Managing Director and Chief Executive Officer of Solid-Rock Securities and Investment Plc, Fellow of the Chartered Institute of Stockbrokers (CIS), and Chairman, Association of Stockbroking Houses of Nigeria, ASHON, Mr. Patrick Ezeagu, in this interview discourses on issues affecting stock market, exchange rates, among others. Excerpts:
UP till now, bear run has consistently overshadowed bull run on the Nigerian Stock Exchange. At what point can we expect market recovery?
It is a truism that the bear has run consistently to overshadow the bull in recent months. The CEO of the NSE, Mr. Oscar Onyema on his market outlook for 2017, posited that investors should expect a positive performance this year. This is based on market analysis and the World Bank projection that the Nigerian economy will recover from its recession in 2017 with a modest growth of 0.6%.
This positive forecast is also based on the various initiatives being put in place by the Nigerian Stock Exchange. In addition, the capital market does not exist in isolation of the economy.
Therefore, as the initiatives being put in place by government start to impact positively on the economy, the bull will gradually return.
No condition is permanent and in all my years in this profession, no market that went down ever remained down, it always bounces back, so shall it be for the Nigerian capital market. Patience is all we need and investors shall begin to smile back to their banks on the back of dividends and capital appreciation. I see a positive future for the Nigerian Capital Market. We should not also lose the fact that our market fundamentals are strong as most stocks are currently trading below their intrinsic value. Investors that have strong appetite for value stocks are making kills on daily basis.
What are the effects of high exchange and inflation rates on investment in the stock market?
High exchange rate and inflation rates are the twin evil that afflict the Nigerian capital market and indeed every economic endeavours. For a start, these two variables introduce a high level of uncertainty to the price structures of the market.

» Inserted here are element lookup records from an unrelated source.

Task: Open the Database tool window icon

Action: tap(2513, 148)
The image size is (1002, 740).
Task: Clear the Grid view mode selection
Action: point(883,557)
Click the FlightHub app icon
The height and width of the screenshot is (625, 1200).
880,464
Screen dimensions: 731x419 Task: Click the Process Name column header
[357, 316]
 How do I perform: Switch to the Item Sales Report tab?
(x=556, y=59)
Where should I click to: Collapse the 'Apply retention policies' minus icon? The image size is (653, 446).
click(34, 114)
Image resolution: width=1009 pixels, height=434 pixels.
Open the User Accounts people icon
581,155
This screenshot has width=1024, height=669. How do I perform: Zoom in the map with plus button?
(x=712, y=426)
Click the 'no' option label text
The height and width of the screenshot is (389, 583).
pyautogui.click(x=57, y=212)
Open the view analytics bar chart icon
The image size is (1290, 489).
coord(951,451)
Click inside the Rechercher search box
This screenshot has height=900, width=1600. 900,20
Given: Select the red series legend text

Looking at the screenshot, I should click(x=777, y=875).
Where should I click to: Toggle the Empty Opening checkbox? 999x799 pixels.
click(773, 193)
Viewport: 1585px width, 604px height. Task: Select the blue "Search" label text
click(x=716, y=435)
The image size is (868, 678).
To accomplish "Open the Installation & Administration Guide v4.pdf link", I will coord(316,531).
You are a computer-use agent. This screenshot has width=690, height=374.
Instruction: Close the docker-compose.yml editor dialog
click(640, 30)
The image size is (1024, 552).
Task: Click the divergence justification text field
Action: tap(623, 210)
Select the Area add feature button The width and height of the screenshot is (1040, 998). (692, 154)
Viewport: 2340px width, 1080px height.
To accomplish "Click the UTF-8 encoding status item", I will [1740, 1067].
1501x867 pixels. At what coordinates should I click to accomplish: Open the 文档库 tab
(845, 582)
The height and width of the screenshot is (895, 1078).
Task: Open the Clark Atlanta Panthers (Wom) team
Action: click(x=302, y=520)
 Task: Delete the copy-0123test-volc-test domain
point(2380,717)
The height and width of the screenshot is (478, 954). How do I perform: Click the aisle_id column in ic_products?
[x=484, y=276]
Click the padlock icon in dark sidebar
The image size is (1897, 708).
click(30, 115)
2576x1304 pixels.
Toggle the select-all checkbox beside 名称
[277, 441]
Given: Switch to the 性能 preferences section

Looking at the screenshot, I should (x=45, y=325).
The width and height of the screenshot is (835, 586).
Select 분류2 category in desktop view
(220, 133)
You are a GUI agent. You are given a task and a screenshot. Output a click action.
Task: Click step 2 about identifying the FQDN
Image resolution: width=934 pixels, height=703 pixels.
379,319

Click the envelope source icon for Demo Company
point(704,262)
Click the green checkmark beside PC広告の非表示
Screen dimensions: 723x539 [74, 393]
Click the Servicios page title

Secondly, they stifle savings which is the fulcrum of investment. Any phenomenon that negatively impacts on savings reduces the quantum of available investible fund for capital market investment.
Thirdly, it hits the foreign portfolio investors as they face exchange rate risk with their investment, especially, with respect to repatriation of dividend or capital or both. As a result, one of the main reasons why our capital market has been witnessing low patronage is attributable to the impact of both inflation and the uncomfortable high exchange rate regime.
However, I am glad that the CBN is coming to terms with the need to free the strangulating hold it has on the rate to enable the Naira find its market determined exchange rate with the other currencies.
In this way, both investors in the Capital Market and other users of FX can be relatively assured of a band within which they can benchmark their exchange rate. The flip side is that inflation shall also be contained in the process as the economy and particularly the Capital Market inches towards a full free market determined price structures.
How can the governments at all tiers utilize the capital market to finance the economy?
Government at all levels utilizes the capital market to finance the economy because it provides an alternative source of funding that can complement Internally Generated Revenue (IGR).
Capital Market fund is relatively cheaper than any other means of funding and has a longer maturity period. There are various investments/windows available to both federal and states governments in accessing funding from the market, these include asset sale, bond issuances such as Sovereign, Sub-national, green bonds, etc.
These debt instruments are available and governments at various tiers are at liberty to fund infrastructural development using either or a combination of these types of instruments. Through this platform, the capital market contributes meaningfully to the development of the economy.
What efforts are the stockbrokers making to convince the Federal Government to create enabling environment for listing of the Oil Companies in the upstream sector and frontline communication companies in order to deepen the capital market?
ASHON, in collaboration with SEC and NSE, is constantly in dialogue with the federal government agencies, MDAs and the National Assembly in a continuous engagement to fashion out ways and means of ensuring that these companies list on the Exchange by moral suasion, incentives and legislation or a combination of them.
How can the Nigeria’s capital market attract foreign investors and what measures should be put in place to encourage the indigenous ones?
The Nigerian capital market can attract foreign investors through the following means: ensuring that there are proper incentives for foreign investors such as good and operational corporate governance practices, favourable policy on capital importation and repatriation, good, effective and favourable social economic environment in the country, appropriate and fair tax system in place, favourable and stable monetary and fiscal policies, etc.
I must be quick to say that most of these factors apply to indigenous investors either at the level of institutions or retail. In the final analysis, investment is all about risk and return trade off. Our market should not only attract foreign investors, it must be highly sought after by indigenous ones.